=== Stored items ===

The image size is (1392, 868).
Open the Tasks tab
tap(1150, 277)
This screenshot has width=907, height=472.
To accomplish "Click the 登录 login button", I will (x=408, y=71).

=== Work required ===
Could you set down exactly the lines from the one containing "This screenshot has width=907, height=472." through the last line of the records above, both included?

=== Completed task ===
This screenshot has width=907, height=472.
To accomplish "Click the 登录 login button", I will (x=408, y=71).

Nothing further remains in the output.